### Consigne
Relevez les noms de toutes les personnes mentionnées dans le texte sur les nouvelles routes de la soie.

─── Texte fourni ───

Les nouvelles routes de la soie reçoivent de plus en plus d’attention de la part des médias européens. Ce projet pose la question d’une certaine hégémonie chinoise, mais tous s’accordent à dire que la BRI crée aussi des opportunités et du développement. Deux étudiants britanniques ont choisi de se faire leur propre opinion en explorant cette nouvelle voie de communication entre l’Europe et l’Asie.

Entretien avec Charles Stevens, initiateur de ce projet

Qu’est-ce qui a suscité votre intérêt pour l’initiative Belt and Road? Pouvez-vous nous parler de votre parcours personnel?

L’initiative « Belt and Road » est une entreprise monumentale. Bien que la Chine soit vague sur ses intentions spécifiques, près de 4 000 milliards de dollars devraient y être investis. Le plan Marshall américain est le seul projet comparable et a coûté 130 milliards de dollars ( valeur comparable 2015). Tout ce qui a été développé avec ce niveau d’ambition est susceptible d’être important à la fois régionalement et globalement. Le projet « New Silk Road » a pour objectif de réaliser une évaluation indépendante de ces progrès.

Actuellement, je suis étudiant en histoire, en premier cycle, à l’université de Saint Andrews. Tom Micklethwait, qui voyagera avec moi, étudie le russe et la physique à l’université de Georgetown. Will Hsu, qui nous rejoindra en Europe, étudie à l’Université de Bath et Rob Krawczyk, qui  réalise un mémoire de maitrise sur la BRI, se joindra à nous en Chine.

Pouvez-vous nous en dire un peu plus sur le projet New Silk Road?

En juin 2018, sur plus de 60 jours, nous parcourrons 16 000 kilomètres le long de la « ceinture économique » de Londres à Yiwu, une pièce maitresse au niveau stratégique et économique de l’initiative Belt Road en Chine. Notre expédition sera la première tentative du futur plus grand marché du monde – un lien de pouvoir, de culture et de commerce qui se trouve maintenant au cœur de la politique étrangère chinoise. Nous allons nous concentrer sur deux corridors clés; le nouveau couloir économique du pont terrestre eurasiatique et le couloir économique Chine-Asie centrale-Moyen-Orient. A travers des observations in situ , nous tenterons mieux comprendre l’intégration continue des infrastructures à travers l’Eurasie. Nous espérons pouvoir nous entretenir avec des leaders politiques, des chefs d’entreprise et des stratèges qui travaillent sur ces projets, avec les travailleurs qui les mènent à terme et avec la population locale dont la vie est affectée par la BRI. Nous emprunterons aussi certains passages de l’ancienne route de la Soie. Par exemple, en Iran, nous visiterons des sites de l’ancienne route de la Soie qui offrent une base extrêmement solide aux nouvelles routes.

─── Extraits de données ───

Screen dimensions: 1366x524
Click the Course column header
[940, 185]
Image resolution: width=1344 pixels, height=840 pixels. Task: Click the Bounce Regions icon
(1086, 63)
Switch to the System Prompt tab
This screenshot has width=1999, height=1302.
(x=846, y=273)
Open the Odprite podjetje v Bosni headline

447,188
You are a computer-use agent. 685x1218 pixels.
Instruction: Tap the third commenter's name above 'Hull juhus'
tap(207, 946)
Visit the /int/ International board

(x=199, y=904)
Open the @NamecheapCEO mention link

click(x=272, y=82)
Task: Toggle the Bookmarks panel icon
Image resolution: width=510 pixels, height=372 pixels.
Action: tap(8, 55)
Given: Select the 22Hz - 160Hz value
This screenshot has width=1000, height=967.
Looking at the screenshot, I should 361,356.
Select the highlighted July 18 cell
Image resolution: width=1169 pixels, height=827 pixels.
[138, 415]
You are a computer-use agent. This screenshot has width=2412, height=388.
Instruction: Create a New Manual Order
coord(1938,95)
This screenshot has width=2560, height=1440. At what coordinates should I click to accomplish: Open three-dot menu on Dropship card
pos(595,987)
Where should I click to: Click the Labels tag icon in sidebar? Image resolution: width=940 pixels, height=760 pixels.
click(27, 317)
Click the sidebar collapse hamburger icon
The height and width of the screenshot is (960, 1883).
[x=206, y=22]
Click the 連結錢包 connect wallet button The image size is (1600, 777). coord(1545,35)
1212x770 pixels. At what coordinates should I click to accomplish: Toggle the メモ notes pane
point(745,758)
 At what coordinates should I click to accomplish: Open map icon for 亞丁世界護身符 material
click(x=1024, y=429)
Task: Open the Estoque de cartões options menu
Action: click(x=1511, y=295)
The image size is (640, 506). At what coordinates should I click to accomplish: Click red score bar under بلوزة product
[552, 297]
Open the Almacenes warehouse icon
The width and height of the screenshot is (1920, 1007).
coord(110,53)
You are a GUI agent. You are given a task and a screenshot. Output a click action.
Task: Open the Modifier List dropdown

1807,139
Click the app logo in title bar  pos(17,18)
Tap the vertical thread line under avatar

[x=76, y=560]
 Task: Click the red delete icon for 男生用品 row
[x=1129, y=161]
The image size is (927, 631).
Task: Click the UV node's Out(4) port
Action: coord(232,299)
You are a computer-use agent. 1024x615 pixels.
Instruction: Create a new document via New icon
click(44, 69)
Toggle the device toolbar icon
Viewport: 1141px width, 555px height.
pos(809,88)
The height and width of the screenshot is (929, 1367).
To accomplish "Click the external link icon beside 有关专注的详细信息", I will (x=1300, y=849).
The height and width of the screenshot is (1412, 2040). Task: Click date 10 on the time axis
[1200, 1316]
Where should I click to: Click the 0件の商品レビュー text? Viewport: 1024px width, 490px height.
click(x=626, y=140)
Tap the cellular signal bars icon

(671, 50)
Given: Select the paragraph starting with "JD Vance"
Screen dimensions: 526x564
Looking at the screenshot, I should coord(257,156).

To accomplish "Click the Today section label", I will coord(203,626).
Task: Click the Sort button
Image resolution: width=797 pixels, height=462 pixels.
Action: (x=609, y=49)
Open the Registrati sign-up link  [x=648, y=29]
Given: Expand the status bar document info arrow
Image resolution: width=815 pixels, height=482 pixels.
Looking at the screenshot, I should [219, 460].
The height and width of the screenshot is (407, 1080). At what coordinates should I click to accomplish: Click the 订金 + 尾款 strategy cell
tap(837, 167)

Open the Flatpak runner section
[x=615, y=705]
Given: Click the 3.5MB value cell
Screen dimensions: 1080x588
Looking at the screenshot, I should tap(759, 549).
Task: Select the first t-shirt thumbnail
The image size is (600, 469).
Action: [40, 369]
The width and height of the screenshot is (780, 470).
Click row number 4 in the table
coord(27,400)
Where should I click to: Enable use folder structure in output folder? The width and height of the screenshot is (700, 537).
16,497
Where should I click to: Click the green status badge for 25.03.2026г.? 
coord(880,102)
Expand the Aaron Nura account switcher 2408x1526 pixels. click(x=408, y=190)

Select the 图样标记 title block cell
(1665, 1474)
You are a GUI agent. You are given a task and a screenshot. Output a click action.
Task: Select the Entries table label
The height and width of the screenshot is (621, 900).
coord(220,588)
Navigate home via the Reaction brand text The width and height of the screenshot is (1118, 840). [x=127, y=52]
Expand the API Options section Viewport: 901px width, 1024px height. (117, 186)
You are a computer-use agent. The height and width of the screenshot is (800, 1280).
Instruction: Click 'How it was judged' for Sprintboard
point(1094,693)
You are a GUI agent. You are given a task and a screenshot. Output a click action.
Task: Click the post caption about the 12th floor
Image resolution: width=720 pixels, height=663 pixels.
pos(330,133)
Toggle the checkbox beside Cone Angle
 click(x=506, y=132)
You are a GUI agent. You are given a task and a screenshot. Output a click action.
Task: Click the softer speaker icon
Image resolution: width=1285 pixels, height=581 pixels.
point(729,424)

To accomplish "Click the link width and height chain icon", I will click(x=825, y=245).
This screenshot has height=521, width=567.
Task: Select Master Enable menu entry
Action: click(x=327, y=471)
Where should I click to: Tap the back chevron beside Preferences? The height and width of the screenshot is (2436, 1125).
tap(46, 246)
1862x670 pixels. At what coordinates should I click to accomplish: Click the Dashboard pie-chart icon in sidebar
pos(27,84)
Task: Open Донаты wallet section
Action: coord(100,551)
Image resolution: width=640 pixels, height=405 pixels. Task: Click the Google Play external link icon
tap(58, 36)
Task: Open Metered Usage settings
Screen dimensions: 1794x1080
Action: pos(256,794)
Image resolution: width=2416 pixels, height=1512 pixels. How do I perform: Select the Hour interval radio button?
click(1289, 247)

───

### Corrigé
- Charles Stevens
- Tom Micklethwait
- Will Hsu
- Rob Krawczyk